# Lesetext
↓↓↓

Die Energiepolitik der Großen Koalition

Die Beschwörung des Irrealen

Von Günter Keil

Der Koalitionsvertrag vom Dezember 2013 enthielt eine Reihe von Ankündigungen zur künftigen Energiepolitik der CDU/CSU-SPD-Regierung. Hier werden diejenigen dieser Aussagen, die im Hinblick auf die dahinter stehende Denkweise, den Realitätsbezug und die Aussichten der Pläne besonders aufschlussreich sind, nach knapp zwei Jahren der Regierungsarbeit kommentiert.
„Das Energiepolitische Dreieck“
Zitat: „Die Ziele des energiepolitischen Dreiecks – Klima- und Umweltverträglichkeit, Versorgungssicherheit, Bezahlbarkeit – sind für uns gleichrangig. Die Energiewende wird nur dann bei Bürgern und Wirtschaft Akzeptanz finden, wenn Versorgungssicherheit und Bezahlbarkeit gewährleistet sowie industrielle Wertschöpfungsketten und Arbeitsplätze erhalten bleiben.“
Dazu gibt es eine treffende Bewertung durch Wieland Kramer, freier Journalist, Wuppertal, 2013:
„Zu den besonders schönen und trügerischen Exemplaren der Gattung Dreieck gehört das der nachhaltigen Energieversorgung. Es ist angenehm gleichseitig und vollkommen harmonisch. Mit jeweils identischer Entfernung zum Mittelpunkt positionieren wir die Versorgungssicherheit, die Umweltfreundlichkeit und die Preiswürdigkeit. Wir wünschen und behaupten sogar, die geometrische Harmonie entspreche der Realität.

↑↑↑

# Angezeigte Angaben
↓↓↓

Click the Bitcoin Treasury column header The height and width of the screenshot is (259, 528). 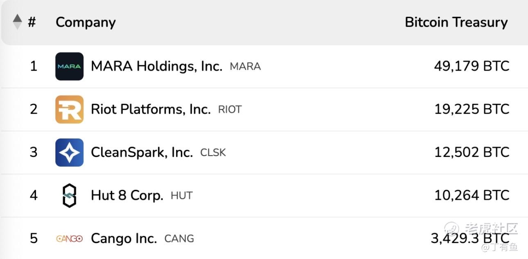[456, 22]
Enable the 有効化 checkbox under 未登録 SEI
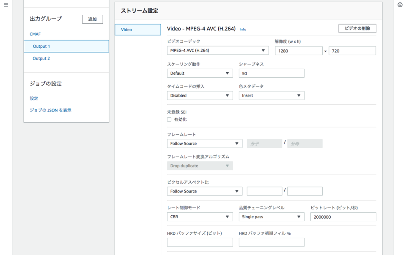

↑↑↑

# Aufgaben
1/ Übersetzen Sie den Satz „Es ist angenehm gleichseitig und vollkommen harmonisch.“ aus dem Text zur Energiepolitik ins Englische.
2/ Setzen Sie den Text zur Energiepolitik nach seinem letzten Satz fort.
Das Material wird für die Aufgaben nicht gebraucht.

# Schriftliche Antworten
1/ It is pleasantly equilateral and perfectly harmonious.

2/
Doch so robust wie wir es gerne hätten, ist das Energiedreieck keineswegs. Im zweiten Jahr in Folge (2012 und 2013) wird der inländische Energieverbrauch nahezu vollständig durch den Witterungsverlauf geprägt. Rund 10% mehr Erdgas und Heizöl waren nötig, um Wohnungen und Büros angenehm warm zu halten.
Und bei den Schwellenländern? Deren Rezepte gegen Wachstumsverluste sind einheitlich: Ganz vorne steht der Einsatz preiswerter Energie. Damit ist für diese Staaten eine Ecke des Energiedreiecks fest gesetzt. Die Option heißt Kohle.
Wir müssen akzeptieren, dass viele Länder im Energiedreieck auf sichere Versorgung und niedrige Preise setzen, um die Entwicklung ihrer Volkswirtschaft zu stützen, negative Umweltauswirkungen dagegen in Kauf nehmen.
Deutschland setzt mit seiner Energiewende auf Umwelt- und Klimaschutz (1. Anmerkung: Weder beim CO2 noch gar beim Natur- und Landschaftsschutz ist das tatsächlich der Fall) auf Versorgungssicherheit – insbesondere im Stromnetz (2.Anmerkung: Selbst diese ist massiv gefährdet). Hierzulande wird die Preiswürdigkeit im Energiedreieck vernachlässigt, wenn nicht sogar ganz fallengelassen.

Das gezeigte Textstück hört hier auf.